だが、田村さんが言わんとするのは少し違っていた。
「日本で『難民』って認定されるのって年間に何十人とかそれくらいの人数しかいないよ? その子もそのお母さんも『難民』として日本に来たわけじゃない」
「そうなの? コンビニとかで外国の名前の人がレジにいたりするの、よく見かけるけど?」
「それは留学生がバイトしてるってケースが多いんじゃないかな」
「ああ……そうなんだ」
「そういう人は一応故国がある。難民というのは故国の政府から迫害とかされていて、故国から逃げざるを得ない人なんだけど……。日本は難民として受け入れるかどうかの審査が世界的にみてもかなり厳しいんだそうでね」
「審査が通らない人もいるの?」
「うん。不正な難民申請を防ぐための審査なんだけど、本当に必要な人も通りにくいらしいよ。
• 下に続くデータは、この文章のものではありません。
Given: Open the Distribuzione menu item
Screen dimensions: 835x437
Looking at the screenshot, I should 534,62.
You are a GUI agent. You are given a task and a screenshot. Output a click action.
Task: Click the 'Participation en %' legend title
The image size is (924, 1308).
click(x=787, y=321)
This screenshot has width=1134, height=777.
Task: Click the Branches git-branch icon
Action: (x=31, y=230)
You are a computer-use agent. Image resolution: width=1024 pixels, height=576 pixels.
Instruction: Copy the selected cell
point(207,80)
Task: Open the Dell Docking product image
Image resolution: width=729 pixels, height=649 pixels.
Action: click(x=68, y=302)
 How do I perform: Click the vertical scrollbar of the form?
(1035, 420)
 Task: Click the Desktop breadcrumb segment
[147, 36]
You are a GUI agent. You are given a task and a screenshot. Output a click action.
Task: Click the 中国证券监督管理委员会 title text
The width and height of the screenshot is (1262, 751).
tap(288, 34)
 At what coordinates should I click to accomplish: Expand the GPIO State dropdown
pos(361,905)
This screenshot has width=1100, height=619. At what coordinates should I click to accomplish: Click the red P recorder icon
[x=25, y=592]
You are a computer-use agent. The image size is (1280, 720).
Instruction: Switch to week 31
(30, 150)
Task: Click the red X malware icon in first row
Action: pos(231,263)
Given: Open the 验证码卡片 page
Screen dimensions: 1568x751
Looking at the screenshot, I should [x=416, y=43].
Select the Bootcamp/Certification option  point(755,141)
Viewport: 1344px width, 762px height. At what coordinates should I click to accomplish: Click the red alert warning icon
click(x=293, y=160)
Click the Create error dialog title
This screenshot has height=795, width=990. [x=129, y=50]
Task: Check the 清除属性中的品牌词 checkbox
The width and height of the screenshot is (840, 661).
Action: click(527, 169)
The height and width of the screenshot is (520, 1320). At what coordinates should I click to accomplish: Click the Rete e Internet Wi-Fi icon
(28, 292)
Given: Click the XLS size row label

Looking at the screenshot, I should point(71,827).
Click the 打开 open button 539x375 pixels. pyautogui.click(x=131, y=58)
不正じゃなくて本当に必要な申請なんだって証明するのが難しくて」
「審査が通らないとどうなるの?」
「働くことが認められなかったり、健康保険が使えなかったり、突然施設に収容されたり……なかなか過酷な状況らしいよ。だから、そういう人たちは『難民』と認定されることを切実に望んでいるのよね。その人たちが『かわいそうな難民』という言葉を聞いたら複雑だろうなあ……」
「ごめん、俺、理系だから社会問題とかよく知らなくて……」
俺は叱られるかと思った。田村さんは真面目そうだから「もっと意識を高く持て」と言いそうな感じだ。だけど、彼女も自分も同じだと告げた。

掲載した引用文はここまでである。